Dataset excerpt:
····················
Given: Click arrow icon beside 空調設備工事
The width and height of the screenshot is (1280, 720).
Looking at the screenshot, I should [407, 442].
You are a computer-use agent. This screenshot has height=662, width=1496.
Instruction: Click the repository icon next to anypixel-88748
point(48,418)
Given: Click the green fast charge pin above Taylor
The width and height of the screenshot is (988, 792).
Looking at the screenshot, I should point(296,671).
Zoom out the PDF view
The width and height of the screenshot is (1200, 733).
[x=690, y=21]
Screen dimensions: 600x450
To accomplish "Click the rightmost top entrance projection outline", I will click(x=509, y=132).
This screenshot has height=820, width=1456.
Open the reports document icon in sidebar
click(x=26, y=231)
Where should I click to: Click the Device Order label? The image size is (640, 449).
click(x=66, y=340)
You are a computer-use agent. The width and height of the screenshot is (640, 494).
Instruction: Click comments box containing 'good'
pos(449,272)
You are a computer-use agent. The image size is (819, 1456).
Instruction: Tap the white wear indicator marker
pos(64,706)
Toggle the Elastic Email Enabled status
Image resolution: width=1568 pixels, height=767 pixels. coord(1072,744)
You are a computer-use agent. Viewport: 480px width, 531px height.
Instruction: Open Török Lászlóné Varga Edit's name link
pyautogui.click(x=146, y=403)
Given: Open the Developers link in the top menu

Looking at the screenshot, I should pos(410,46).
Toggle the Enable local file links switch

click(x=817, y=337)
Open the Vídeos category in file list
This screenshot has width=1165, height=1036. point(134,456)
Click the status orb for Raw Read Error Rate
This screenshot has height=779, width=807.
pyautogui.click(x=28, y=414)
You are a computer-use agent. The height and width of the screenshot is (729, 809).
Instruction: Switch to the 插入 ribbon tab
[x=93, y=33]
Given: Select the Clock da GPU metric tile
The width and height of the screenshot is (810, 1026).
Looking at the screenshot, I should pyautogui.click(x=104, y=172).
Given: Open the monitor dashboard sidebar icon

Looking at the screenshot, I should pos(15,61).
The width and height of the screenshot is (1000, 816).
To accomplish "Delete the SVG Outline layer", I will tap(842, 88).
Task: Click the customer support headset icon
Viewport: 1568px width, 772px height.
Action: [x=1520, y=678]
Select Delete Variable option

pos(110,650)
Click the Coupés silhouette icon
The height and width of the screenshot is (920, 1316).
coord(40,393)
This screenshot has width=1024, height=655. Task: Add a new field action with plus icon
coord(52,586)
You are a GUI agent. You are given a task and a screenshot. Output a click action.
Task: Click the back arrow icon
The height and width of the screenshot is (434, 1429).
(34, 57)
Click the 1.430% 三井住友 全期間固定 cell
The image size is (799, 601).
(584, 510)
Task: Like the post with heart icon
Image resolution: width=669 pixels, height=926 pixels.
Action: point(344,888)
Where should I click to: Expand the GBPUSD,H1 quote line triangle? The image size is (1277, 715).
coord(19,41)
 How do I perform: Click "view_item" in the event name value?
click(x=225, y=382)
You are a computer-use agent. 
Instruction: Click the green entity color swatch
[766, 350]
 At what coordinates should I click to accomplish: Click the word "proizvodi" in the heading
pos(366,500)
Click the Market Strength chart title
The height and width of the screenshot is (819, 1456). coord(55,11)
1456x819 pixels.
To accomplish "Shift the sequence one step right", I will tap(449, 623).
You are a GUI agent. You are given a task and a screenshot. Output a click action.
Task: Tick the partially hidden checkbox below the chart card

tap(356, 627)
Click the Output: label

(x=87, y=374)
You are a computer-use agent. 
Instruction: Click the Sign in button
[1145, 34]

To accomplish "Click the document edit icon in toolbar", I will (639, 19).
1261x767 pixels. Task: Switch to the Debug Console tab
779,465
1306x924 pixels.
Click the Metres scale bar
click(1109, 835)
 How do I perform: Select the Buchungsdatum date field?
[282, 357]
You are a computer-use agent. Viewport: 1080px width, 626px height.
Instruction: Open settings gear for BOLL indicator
····················
#### Written request:
Starting at the beginning of the data and ending with the line that contains "point(48,418)", put each line into a JSON list of strings, one string per line. Leave out any blank lines.

#### Response to the exercise:
[
  "Given: Click arrow icon beside 空調設備工事",
  "The width and height of the screenshot is (1280, 720).",
  "Looking at the screenshot, I should [407, 442].",
  "You are a computer-use agent. This screenshot has height=662, width=1496.",
  "Instruction: Click the repository icon next to anypixel-88748",
  "point(48,418)"
]